Task instructions:
1: In the LED lighting thread below, rewrite the paragraph that begins "When you switch on a LED driver" more briefly, keeping its main facts.
2: Quote the LED lighting thread below word for word, starting with "Liquid cooling pump" and going on through "the aluminum plate)".
3: In the LED lighting thread below, what did the liquid cooling pump and reservoir kit cost?

Reading text:
==================================================

You're really never sure what the diodes are and IIRC there's a few markers on the 301 series device cases that are supposed to be unique identifiers but I don't recall what the and where to look because other than the Seoul diodes my QB's whether 288 or 132, both have either Lumileds 2835HE or LM301B and both work decent and I actually prefer the Lumileds results.
I accumulated a pretty good quantity of aluminum extrusions not had a line on ¾ aluminum angle dirt cheap, except I used up a lot of it and they ran out! So frames were pretty cheap and I have been using small sinks about 6*100*20mm on drivers and the middle of 132 QB’s and the 288’s with single slate2's on 288's. The HID is a good backup, but I believe eventually you'll want LED lights for backup too.
Looks like you got a deal and won, save the dimmer - which is important for me to have.
I agree with you both too, just not everything, but that's what makes us different! :peace:
 

sfw1960

Well-Known Member
Hold on, what quick connectors are we talking about here? Because the daisy chain thing that came with it, I don't use. The ballast are connected directly into my timer. That's actually what the OP was about... anyone knowing where to get the "master controller" for this thing lol
I think you can build a controller/ contactor box if you're switching a bunch of drivers at the same time.
The inrush current is probably pretty high with just two let alone 4-6-8 or more.
I'm using a mechanical timer to trigger the contactor for up to 6 drivers per space.
PM me for more info if you want!
 

shotnva777

Well-Known Member
I think you can build a controller/ contactor box if you're switching a bunch of drivers at the same time.
The inrush current is probably pretty high with just two let alone 4-6-8 or more.
I'm using a mechanical timer to trigger the contactor for up to 6 drivers per space.
PM me for more info if you want!
I just wanted it for the dimmer. I'm not sure if that's what you're referring to you having
 

sfw1960

Well-Known Member
Nope.
When you switch on a LED driver it conducts a huge draw of current for a sec, and that's really hard on components like your breaker and the contactor is rated for bigger amperage loads than the breaker is typically designed to repeatedly take. Same goes for the switches and timers, etc.
I asked for a clear picture of the driver so I might be able to see things like whether it's a CC or CV driver (or both), operating voltage range and the current region.
You put up what looks like the dimmer box but I think the driver has useful info on it...
 

Drop That Sound

Well-Known Member
Cheap POS 200w LED light with no proper cooling. $30


240mm aluminum radiator + some fans $33
1698889825687.png1698890207569.png

Liquid cooling pump and reservoir kit. $39
1698889964971.png

A nice flattened pre-shaped coil of aluminum brake line tubing (to clamp down over the aluminum plate)
to use as the heat ex-changer coil/water block, and some extra 3/8" vinyl tubing and a few hose
clamps and other odds and ends to connect it all together.. $35

1698890584784.png


The fun putting it together, and complete ridiculousness .. priceless!



Aww yeah, now we're talkin'!

==================================================

Record set:
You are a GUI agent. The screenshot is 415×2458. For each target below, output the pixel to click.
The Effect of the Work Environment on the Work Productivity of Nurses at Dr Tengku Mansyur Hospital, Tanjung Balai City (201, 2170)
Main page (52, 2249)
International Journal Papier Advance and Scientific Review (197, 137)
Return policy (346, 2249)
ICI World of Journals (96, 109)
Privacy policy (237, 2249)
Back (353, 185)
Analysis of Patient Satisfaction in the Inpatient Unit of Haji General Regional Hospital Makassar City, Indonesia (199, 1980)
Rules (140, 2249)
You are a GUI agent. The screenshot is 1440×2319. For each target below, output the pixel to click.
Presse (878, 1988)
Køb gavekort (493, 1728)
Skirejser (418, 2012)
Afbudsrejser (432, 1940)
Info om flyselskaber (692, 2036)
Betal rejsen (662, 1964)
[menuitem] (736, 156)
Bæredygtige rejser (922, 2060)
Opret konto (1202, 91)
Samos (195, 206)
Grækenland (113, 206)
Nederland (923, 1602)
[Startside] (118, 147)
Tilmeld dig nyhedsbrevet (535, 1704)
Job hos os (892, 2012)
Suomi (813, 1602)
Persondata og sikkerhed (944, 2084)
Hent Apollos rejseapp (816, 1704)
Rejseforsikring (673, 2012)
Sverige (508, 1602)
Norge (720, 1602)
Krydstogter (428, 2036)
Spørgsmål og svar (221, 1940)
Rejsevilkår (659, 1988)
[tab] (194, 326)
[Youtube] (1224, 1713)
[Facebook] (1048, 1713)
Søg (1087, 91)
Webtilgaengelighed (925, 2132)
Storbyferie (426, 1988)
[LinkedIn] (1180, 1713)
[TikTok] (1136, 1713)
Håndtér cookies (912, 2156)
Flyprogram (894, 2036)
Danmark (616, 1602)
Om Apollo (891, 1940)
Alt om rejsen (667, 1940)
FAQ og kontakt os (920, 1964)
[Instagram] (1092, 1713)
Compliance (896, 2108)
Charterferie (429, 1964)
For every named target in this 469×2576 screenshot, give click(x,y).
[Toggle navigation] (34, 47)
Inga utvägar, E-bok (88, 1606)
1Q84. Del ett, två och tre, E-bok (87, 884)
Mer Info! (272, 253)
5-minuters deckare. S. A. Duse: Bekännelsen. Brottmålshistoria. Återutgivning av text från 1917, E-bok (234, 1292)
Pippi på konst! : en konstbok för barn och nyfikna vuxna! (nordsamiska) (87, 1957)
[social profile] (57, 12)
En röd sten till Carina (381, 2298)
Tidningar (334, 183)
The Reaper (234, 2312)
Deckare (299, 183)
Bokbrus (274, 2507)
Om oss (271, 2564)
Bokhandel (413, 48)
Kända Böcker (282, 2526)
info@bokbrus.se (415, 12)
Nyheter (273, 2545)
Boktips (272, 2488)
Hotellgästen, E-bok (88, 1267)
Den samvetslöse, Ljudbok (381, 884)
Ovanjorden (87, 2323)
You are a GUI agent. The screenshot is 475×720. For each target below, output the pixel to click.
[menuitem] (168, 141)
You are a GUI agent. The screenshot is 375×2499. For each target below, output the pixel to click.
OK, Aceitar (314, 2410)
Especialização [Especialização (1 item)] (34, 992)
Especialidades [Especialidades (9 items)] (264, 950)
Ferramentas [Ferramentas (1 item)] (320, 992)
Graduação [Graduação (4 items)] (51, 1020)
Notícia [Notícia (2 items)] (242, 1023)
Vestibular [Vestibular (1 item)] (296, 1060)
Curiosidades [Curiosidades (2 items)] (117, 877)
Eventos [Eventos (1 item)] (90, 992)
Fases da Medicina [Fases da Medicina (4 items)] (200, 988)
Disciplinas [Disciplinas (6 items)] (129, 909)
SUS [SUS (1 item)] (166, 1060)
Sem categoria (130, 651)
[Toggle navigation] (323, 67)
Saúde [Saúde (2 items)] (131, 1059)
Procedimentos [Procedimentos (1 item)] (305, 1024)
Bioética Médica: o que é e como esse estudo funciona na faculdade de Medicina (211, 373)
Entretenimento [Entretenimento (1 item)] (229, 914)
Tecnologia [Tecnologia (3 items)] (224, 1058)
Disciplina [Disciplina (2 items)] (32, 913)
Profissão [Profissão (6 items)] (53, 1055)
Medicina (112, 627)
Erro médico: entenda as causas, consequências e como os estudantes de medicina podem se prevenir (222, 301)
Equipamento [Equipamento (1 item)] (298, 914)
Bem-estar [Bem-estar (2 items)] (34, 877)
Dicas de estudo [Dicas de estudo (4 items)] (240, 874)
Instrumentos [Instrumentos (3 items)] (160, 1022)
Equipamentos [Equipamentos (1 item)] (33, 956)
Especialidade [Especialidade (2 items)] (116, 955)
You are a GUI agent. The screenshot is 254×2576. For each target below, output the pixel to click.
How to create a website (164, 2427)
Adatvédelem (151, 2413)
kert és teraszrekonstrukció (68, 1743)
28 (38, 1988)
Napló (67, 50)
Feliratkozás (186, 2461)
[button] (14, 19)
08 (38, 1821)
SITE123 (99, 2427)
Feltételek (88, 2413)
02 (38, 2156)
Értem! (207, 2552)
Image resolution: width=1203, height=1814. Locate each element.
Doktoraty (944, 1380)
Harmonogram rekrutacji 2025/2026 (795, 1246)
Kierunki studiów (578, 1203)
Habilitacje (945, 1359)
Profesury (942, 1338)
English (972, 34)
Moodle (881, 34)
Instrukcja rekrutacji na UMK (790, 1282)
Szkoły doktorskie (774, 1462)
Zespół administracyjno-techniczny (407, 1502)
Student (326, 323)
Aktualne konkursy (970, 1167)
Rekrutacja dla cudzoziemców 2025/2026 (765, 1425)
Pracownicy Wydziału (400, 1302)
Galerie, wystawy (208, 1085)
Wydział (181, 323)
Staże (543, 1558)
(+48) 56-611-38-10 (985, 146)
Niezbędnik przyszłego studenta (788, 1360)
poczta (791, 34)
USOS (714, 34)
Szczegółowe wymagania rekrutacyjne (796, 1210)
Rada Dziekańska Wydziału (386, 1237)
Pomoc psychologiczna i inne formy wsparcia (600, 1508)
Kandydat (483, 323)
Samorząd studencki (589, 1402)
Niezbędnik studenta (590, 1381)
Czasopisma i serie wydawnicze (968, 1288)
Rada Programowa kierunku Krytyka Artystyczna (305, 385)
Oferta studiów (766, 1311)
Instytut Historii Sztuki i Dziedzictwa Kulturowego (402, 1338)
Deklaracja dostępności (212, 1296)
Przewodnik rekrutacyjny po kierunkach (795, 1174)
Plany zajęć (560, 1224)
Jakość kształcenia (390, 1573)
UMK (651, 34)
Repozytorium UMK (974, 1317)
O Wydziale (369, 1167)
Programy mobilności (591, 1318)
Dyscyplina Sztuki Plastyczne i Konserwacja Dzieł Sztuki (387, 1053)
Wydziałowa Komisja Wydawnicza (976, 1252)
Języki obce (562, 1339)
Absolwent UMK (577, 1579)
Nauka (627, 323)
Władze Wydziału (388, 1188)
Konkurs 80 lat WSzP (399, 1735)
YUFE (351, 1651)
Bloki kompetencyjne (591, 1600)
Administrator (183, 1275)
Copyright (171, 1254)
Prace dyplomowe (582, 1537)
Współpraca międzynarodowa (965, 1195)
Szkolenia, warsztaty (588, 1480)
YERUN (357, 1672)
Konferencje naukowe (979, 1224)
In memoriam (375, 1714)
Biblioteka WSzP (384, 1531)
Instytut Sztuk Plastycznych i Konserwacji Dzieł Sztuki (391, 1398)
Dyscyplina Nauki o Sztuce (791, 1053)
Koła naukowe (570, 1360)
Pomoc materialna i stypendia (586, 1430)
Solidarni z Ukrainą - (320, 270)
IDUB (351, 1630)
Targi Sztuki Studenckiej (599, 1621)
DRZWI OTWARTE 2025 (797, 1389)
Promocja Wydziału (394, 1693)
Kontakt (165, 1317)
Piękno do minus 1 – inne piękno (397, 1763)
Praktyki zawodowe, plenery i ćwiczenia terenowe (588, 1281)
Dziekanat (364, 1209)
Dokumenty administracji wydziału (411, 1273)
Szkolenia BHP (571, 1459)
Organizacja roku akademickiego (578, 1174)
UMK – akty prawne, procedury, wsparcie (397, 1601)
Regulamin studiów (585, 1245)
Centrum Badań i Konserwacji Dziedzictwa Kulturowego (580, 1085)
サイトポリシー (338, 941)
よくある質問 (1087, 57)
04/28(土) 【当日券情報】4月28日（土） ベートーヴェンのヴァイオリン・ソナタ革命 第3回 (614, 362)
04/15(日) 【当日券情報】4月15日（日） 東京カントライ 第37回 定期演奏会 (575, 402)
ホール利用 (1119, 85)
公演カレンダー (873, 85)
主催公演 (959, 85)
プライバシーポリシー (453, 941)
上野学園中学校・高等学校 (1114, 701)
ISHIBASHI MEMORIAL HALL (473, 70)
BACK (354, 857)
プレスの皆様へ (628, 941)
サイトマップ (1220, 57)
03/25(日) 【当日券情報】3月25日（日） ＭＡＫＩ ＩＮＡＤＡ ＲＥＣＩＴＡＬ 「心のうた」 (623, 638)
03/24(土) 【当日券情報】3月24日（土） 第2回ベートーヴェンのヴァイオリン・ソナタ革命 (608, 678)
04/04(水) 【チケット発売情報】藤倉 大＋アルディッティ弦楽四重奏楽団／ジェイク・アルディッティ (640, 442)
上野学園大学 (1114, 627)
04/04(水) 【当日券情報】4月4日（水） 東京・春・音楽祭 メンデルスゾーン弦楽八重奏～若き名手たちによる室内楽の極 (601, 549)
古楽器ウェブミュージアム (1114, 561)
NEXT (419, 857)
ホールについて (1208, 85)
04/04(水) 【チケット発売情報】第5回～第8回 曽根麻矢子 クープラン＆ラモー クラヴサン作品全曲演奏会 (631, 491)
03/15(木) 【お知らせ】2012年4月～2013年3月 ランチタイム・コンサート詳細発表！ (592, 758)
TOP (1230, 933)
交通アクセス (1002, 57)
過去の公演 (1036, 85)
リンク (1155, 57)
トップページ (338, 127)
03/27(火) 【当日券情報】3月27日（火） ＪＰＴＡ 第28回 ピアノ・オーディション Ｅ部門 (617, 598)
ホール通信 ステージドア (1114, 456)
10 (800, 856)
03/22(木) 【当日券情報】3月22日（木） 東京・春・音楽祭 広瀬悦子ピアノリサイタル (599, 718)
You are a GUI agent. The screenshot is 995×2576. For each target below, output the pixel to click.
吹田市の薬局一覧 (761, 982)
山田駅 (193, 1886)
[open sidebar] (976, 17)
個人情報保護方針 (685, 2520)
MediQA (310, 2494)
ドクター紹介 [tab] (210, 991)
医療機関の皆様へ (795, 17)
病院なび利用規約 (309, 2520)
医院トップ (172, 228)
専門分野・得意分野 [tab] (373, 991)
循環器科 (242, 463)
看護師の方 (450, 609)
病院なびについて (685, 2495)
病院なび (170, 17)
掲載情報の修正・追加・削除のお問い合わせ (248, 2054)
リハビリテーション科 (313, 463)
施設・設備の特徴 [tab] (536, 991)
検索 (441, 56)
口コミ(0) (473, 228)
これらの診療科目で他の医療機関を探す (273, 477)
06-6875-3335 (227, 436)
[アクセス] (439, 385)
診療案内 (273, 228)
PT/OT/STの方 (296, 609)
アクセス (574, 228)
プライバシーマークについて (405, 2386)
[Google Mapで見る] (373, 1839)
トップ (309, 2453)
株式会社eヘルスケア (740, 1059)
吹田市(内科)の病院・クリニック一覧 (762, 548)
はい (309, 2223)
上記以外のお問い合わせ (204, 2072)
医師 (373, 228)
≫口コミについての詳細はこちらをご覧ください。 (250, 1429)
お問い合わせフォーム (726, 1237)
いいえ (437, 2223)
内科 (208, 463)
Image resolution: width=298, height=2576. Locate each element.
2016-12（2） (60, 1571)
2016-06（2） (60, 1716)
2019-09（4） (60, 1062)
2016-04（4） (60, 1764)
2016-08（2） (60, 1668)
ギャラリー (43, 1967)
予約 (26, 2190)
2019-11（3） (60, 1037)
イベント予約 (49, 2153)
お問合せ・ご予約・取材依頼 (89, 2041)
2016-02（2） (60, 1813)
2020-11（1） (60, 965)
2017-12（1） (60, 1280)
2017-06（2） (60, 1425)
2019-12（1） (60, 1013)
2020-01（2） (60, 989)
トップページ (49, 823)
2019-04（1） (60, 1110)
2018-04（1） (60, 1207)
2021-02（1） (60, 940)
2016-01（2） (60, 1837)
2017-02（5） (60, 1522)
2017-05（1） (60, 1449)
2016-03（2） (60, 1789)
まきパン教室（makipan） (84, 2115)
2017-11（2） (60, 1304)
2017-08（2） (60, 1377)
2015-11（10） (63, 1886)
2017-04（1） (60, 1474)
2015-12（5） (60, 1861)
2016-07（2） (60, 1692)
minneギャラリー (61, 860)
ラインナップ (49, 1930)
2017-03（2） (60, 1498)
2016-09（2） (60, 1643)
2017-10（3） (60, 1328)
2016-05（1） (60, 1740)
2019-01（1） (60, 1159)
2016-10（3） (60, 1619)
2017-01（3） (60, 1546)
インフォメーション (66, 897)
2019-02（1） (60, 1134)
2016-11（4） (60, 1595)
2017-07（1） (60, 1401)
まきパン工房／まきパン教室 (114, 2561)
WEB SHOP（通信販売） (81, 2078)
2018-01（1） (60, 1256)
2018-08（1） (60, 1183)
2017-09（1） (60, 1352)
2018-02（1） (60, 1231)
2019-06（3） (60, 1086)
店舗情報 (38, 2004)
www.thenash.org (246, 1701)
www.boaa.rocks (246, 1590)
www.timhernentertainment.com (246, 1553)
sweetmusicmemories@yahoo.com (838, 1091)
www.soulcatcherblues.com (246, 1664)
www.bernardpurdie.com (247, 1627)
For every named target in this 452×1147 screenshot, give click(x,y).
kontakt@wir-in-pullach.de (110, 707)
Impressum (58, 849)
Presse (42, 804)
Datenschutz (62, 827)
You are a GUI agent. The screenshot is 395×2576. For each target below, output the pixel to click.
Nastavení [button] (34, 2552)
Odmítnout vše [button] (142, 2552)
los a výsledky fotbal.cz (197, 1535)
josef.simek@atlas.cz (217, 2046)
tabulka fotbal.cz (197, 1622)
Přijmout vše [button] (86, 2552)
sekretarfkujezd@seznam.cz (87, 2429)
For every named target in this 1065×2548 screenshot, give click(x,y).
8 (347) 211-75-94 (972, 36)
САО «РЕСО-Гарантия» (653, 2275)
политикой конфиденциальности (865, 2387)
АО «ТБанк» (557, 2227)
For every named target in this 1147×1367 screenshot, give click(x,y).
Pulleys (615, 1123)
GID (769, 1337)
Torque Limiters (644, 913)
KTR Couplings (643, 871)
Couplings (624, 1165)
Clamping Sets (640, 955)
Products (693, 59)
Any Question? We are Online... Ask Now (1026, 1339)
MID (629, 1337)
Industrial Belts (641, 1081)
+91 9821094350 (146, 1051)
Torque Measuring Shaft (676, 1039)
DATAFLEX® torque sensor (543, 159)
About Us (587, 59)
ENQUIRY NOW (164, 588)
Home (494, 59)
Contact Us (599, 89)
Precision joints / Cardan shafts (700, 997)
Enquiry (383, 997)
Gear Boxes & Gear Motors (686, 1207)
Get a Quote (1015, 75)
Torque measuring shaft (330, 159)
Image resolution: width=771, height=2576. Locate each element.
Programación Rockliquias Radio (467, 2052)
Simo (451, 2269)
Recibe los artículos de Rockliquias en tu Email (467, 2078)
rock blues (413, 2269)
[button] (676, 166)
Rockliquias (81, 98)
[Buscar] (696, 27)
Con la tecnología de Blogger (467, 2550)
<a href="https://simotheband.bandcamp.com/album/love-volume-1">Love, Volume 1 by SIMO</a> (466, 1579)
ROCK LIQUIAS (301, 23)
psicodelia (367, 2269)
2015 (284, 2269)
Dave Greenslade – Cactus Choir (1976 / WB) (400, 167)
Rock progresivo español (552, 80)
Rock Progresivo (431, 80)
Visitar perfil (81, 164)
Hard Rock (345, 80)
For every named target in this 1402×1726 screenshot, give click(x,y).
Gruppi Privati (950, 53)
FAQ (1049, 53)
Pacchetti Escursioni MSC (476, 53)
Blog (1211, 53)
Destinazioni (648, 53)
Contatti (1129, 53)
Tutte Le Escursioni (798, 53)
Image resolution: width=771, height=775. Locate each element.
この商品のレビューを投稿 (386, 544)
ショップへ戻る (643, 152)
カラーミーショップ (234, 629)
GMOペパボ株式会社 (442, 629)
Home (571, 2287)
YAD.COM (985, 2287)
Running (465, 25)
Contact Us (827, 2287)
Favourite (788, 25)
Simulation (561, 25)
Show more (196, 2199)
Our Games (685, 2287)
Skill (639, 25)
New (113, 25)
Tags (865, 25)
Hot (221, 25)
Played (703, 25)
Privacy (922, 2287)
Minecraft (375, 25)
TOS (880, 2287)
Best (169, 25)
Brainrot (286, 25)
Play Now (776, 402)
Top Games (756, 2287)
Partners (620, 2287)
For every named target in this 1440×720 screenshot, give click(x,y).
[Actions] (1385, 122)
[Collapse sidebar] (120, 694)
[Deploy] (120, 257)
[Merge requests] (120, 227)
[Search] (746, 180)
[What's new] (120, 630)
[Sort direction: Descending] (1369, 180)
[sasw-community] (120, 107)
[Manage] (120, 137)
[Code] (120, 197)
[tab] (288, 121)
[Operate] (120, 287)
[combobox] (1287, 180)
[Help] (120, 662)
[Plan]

==================================================

Solutions to the problems:
1: Turning on an LED driver causes a big surge of current for a moment. That surge is hard on parts like the breaker, switches, and timers. A contactor is rated for bigger loads than a breaker is usually designed to handle over and over.

2:
Liquid cooling pump and reservoir kit. $39
1698889964971.png

A nice flattened pre-shaped coil of aluminum brake line tubing (to clamp down over the aluminum plate)

3: $39